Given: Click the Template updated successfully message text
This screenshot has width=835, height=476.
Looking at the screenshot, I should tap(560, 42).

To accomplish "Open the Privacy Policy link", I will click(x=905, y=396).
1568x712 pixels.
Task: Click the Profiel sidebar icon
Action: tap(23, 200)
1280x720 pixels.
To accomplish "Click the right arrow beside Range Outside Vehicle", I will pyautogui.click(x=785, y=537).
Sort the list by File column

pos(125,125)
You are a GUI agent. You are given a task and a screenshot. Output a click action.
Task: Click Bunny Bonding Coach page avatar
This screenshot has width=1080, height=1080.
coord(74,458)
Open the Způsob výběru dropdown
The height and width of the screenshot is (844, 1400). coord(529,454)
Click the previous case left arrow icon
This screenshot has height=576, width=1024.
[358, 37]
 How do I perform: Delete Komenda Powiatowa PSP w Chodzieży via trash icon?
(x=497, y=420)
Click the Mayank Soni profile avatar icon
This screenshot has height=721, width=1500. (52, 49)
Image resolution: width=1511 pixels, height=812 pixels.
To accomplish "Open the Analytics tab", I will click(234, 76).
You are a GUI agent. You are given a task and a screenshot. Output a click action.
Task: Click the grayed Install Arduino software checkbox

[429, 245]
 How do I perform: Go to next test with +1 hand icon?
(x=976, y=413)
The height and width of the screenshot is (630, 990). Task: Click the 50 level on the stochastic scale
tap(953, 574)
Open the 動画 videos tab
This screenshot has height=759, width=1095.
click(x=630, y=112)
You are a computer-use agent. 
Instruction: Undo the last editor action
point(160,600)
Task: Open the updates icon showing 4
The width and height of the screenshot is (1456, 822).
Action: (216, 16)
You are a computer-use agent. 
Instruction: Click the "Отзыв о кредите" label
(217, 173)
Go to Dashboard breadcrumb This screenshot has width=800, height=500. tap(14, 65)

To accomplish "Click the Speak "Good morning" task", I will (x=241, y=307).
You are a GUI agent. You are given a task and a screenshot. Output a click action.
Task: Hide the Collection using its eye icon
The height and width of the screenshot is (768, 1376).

* * *

Stated problem
Rewrite all the items above, swapping "GUI agent" for "interface agent" and leaving everything else unchanged.

In response
Given: Click the Template updated successfully message text
This screenshot has width=835, height=476.
Looking at the screenshot, I should tap(560, 42).

To accomplish "Open the Privacy Policy link", I will click(x=905, y=396).
1568x712 pixels.
Task: Click the Profiel sidebar icon
Action: tap(23, 200)
1280x720 pixels.
To accomplish "Click the right arrow beside Range Outside Vehicle", I will pyautogui.click(x=785, y=537).
Sort the list by File column

pos(125,125)
You are a interface agent. You are given a task and a screenshot. Output a click action.
Task: Click Bunny Bonding Coach page avatar
This screenshot has width=1080, height=1080.
coord(74,458)
Open the Způsob výběru dropdown
The height and width of the screenshot is (844, 1400). coord(529,454)
Click the previous case left arrow icon
This screenshot has height=576, width=1024.
[358, 37]
 How do I perform: Delete Komenda Powiatowa PSP w Chodzieży via trash icon?
(x=497, y=420)
Click the Mayank Soni profile avatar icon
This screenshot has height=721, width=1500. (52, 49)
Image resolution: width=1511 pixels, height=812 pixels.
To accomplish "Open the Analytics tab", I will click(234, 76).
You are a interface agent. You are given a task and a screenshot. Output a click action.
Task: Click the grayed Install Arduino software checkbox

[429, 245]
 How do I perform: Go to next test with +1 hand icon?
(x=976, y=413)
The height and width of the screenshot is (630, 990). Task: Click the 50 level on the stochastic scale
tap(953, 574)
Open the 動画 videos tab
This screenshot has height=759, width=1095.
click(x=630, y=112)
You are a computer-use agent. 
Instruction: Undo the last editor action
point(160,600)
Task: Open the updates icon showing 4
The width and height of the screenshot is (1456, 822).
Action: (216, 16)
You are a computer-use agent. 
Instruction: Click the "Отзыв о кредите" label
(217, 173)
Go to Dashboard breadcrumb This screenshot has width=800, height=500. tap(14, 65)

To accomplish "Click the Speak "Good morning" task", I will (x=241, y=307).
You are a interface agent. You are given a task and a screenshot. Output a click action.
Task: Hide the Collection using its eye icon
The height and width of the screenshot is (768, 1376).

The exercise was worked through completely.